Grubb & Ellis has accused its former chairman, Anthony Thompson, of launching a proxy contest to take control of the real estate investment firm – and alleged that Thompson wants the firm to take over his new private real estate operation, Thompson National Properties.

Thompson left Grubb & Ellis earlier this year to set up TNP after being Grubb & Ellis chairman for just three months. He was appointed chairman following Grubb & Ellis' merger with NNN Realty Advisors, which Thompson founded, earlier last year.

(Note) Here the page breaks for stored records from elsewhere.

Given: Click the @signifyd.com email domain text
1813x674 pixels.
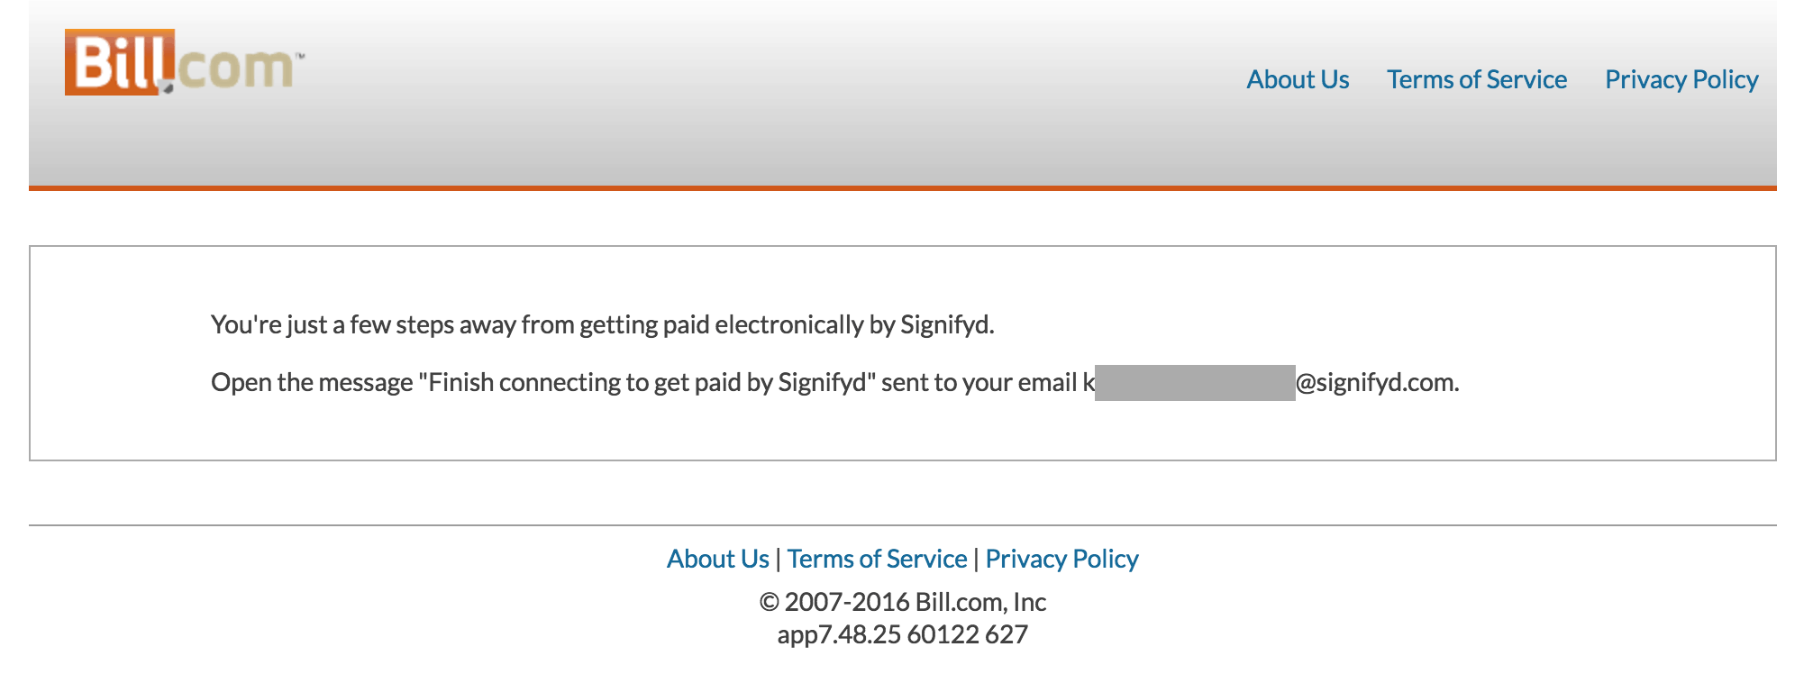Looking at the screenshot, I should click(x=1377, y=383).
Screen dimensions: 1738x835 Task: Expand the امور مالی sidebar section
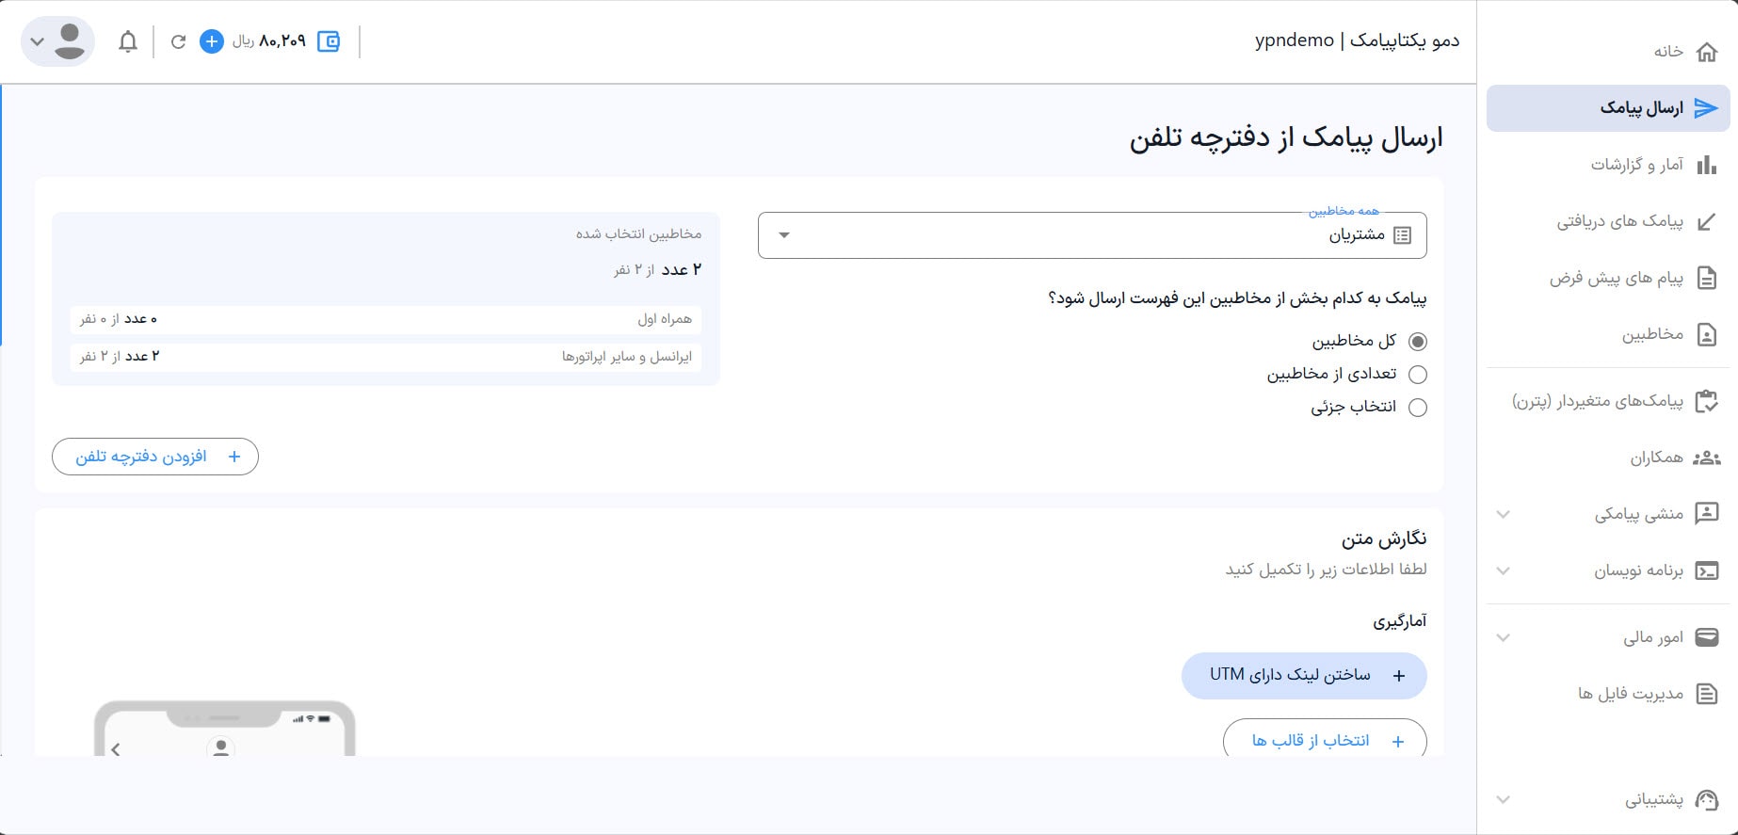1504,638
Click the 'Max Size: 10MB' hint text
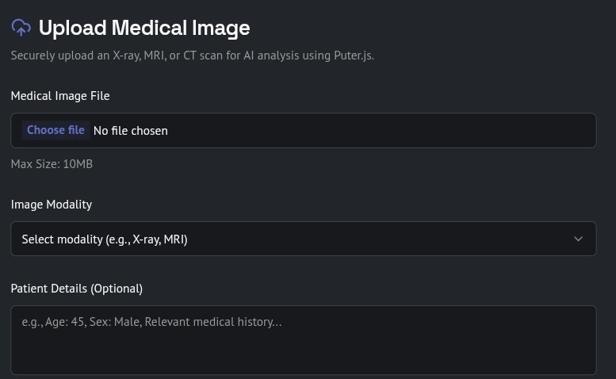616x379 pixels. tap(52, 164)
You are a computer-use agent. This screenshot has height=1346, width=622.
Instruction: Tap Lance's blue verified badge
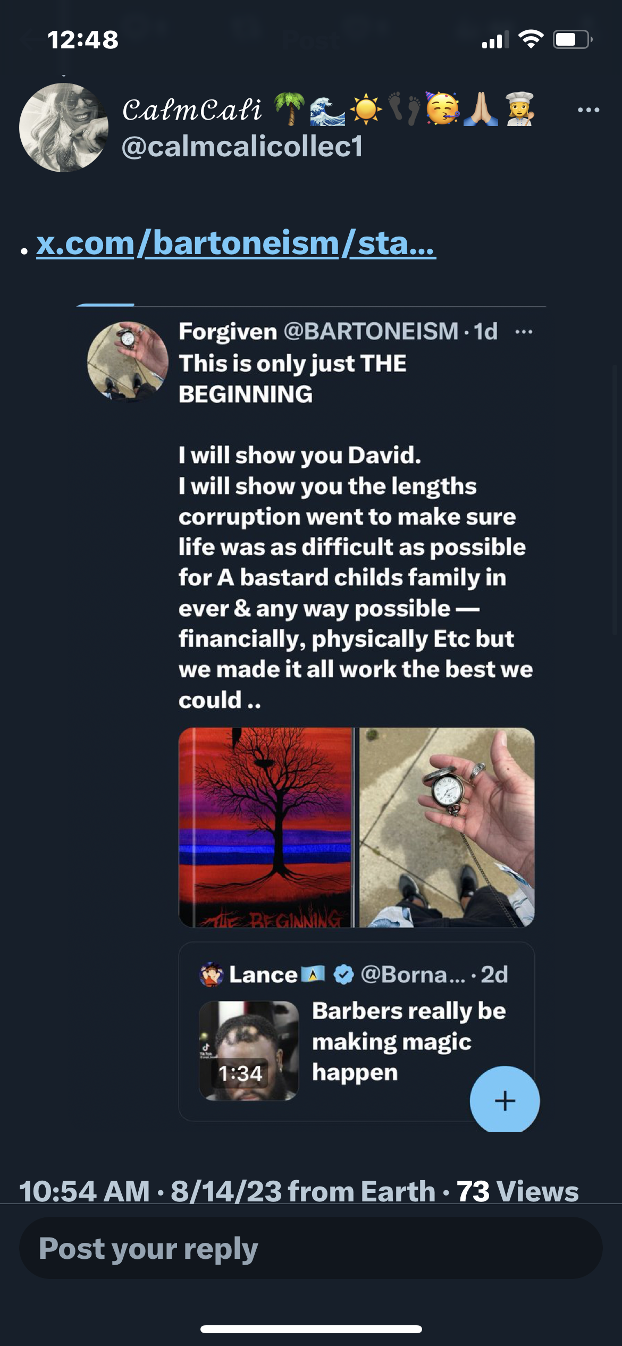(x=343, y=974)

As Grubb & Ellis’ second largest shareholder, Thompson has put the firm under increasing pressure, recently filing a letter with the US Securities and Exchange Commission citing dismay over the company’s leadership and asking to be reappointed to the board.

However in a letter to shareholders today, Grubb & Ellis said Thompson’s campaign was a “blatant attempt” to get himself re-elected to the board and “ultimately take control of” the company. “Furthermore, we believe Mr. Thompson may intend to cause [Grubb & Ellis] to either buy or absorb his fledgling company.”

The letter instead asks shareholders to support three independent board directors at the firm’s annual general meeting next month, including Devin Murphy, managing partner of the retail-focused private equity firm, Coventry Real Estate Advisors, and Fleet Wallace, co-founder of McCann Realty Partners, the apartment investment firm that sponsors the two Silver-McCann Apartment funds.

The letter goes on to warn there would be a conflict of interests if Thompson were elected to the board of directors, as TNP is a rival firm. It adds: “Properties controlled by Mr. Thompson continue to be in default on loans from [Grubb & Ellis] and Mr. Thompson continues to be a seller of [Grubb & Ellis] stock. Currently, one Thompson property remains in default on principal and interest payments of nearly $1 million and another is in arrears for expenses of more than $300,000.”

Grubb & Ellis said it was unable to comment further. TNP was not available for comment by press time.